En termes d’activité économique, la Silicon Mountain représente des emplois directs et indirects pour plusieurs centaines de jeunes Camerounais. Une source de revenus pour des jeunes qui ont décidé de créer eux-mêmes leur emploi et d’en offrir à d’autres, sans compter sur l’État et surtout sans se plaindre. Ces jeunes diplômés développent chaque jour de nouvelles applications, des logiciels, investissent dans des start-ups, des entreprises numériques qui ont des clients partout dans le monde, du Cameroun au Nigeria en passant par l’Europe et les États-Unis pour beaucoup.

Cependant, les jeunes startups à Buea rencontrent beaucoup de problèmes qui compliquent leur évolution : le manque de ligne de téléphone fixe, réseau incomplet, utilisateurs inexpérimentés.

Selon les jeunes entrepreneurs qui s’y incubent, les startups de la Silicon Mountain ont besoin d’investisseurs qui s’engagent dans la durée avec de l’expérience et un réseau de contacts efficace.

La Silicon Mountain, à l’épreuve des défis politiques

Le 17 janvier 2017 et après 93 jours de coupure d’internet, la Silicon Mountain avait été ébranlée. Pour des jeunes tech-entrepreneurs, la coupure internet pendant plus de 3 mois a été sans doute le plus grand défi. L’incubateur ActivSpaces, dont les activités sont localisées à Buea, avait été contraint de déplacer ses troupes dans la capitale économique du Cameroun, afin de ne pas stopper complètement les activités. Beaucoup de startups se sont déplacées vers Douala, la capitale économique et ville la plus proche, pour trouver le réseau Internet.
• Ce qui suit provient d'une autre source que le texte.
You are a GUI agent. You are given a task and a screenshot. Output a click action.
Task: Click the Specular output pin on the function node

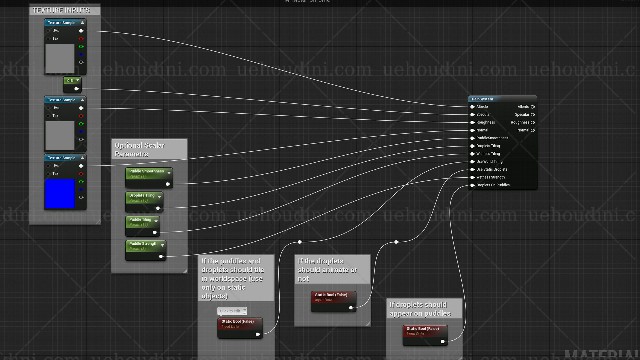click(x=533, y=115)
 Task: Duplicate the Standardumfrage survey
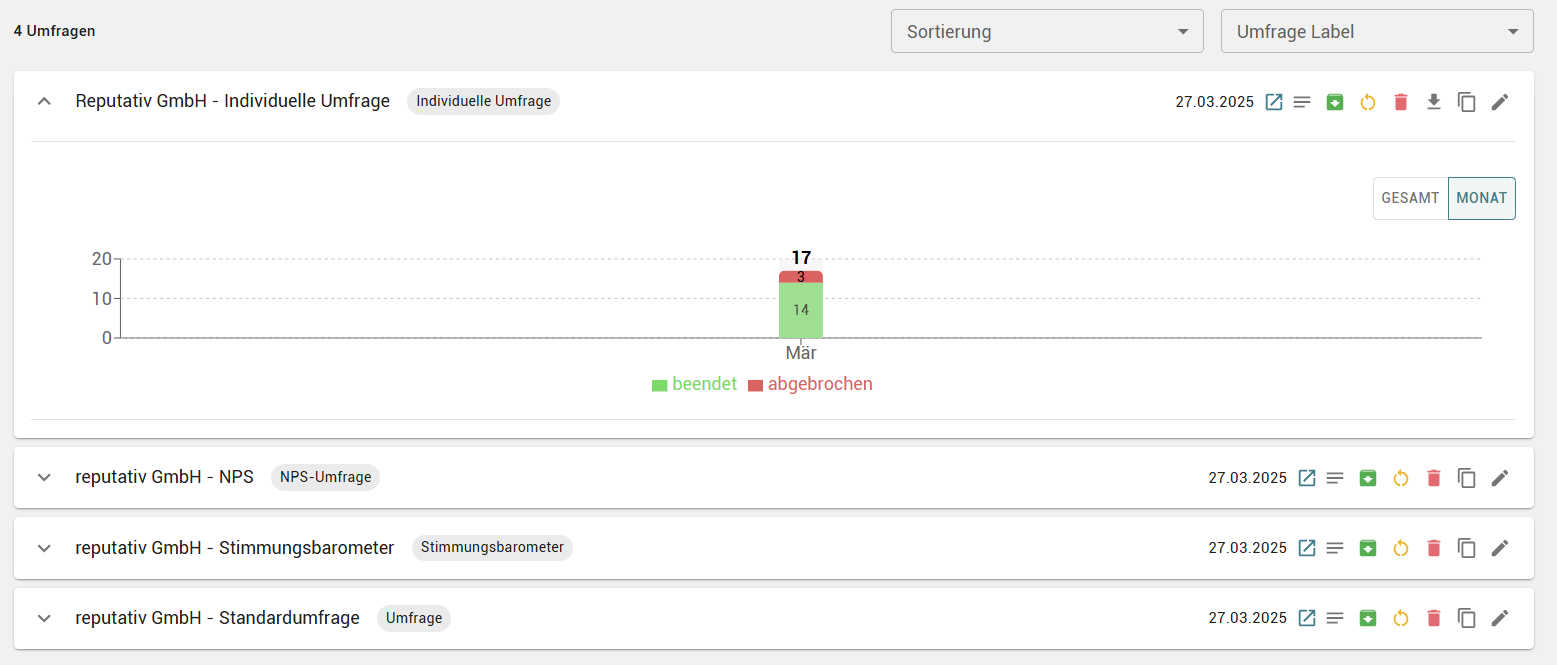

Selon Julie Owono, la responsable de la branche Afrique de l’ONG Internet sans frontières (ISF), la coupure internet dans les deux régions anglophones a potentiellement fait perdre « 1,35 million de dollars à l’économie du Cameroun ». Plusieurs startups ont été touchées. « Notre productivité a baissé de plus de 60 %. De plus, nous avons perdu des projets, des contrats et nous ne pouvons plus prendre de nouveaux clients, déplore Valery Colong, cofondateur de trois start-ups et manageur d’ActivSpaces. J’ai perdu des millions de francs, rien qu’avec un projet. »

Cette censure du net n’avait pas laissé indifférent Edward Snowden, le célèbre informaticien américain exilé en Russie pour avoir rendu publics des documents de la NSA. Dans un tweet, celui-ci affirme qu’« il s’agit de l’avenir de la répression. Si nous ne luttons pas là-bas [au Cameroun], cela va arriver ici. »

La Silicon Mountain est vue comme cette zone qui occupe une place de choix dans le secteur de l’économie numérique au Cameroun en termes d’expérience, d’innovation, de nombre de start-ups, et de qualité de produits et services offerts. Si elle bénéficie d’un climat favorable pour la recherche, les défis dans un Cameroun constamment secoué par des crises politiques constituent un mal qui peut faire fuir les nouveaux Tech-entrepreneurs.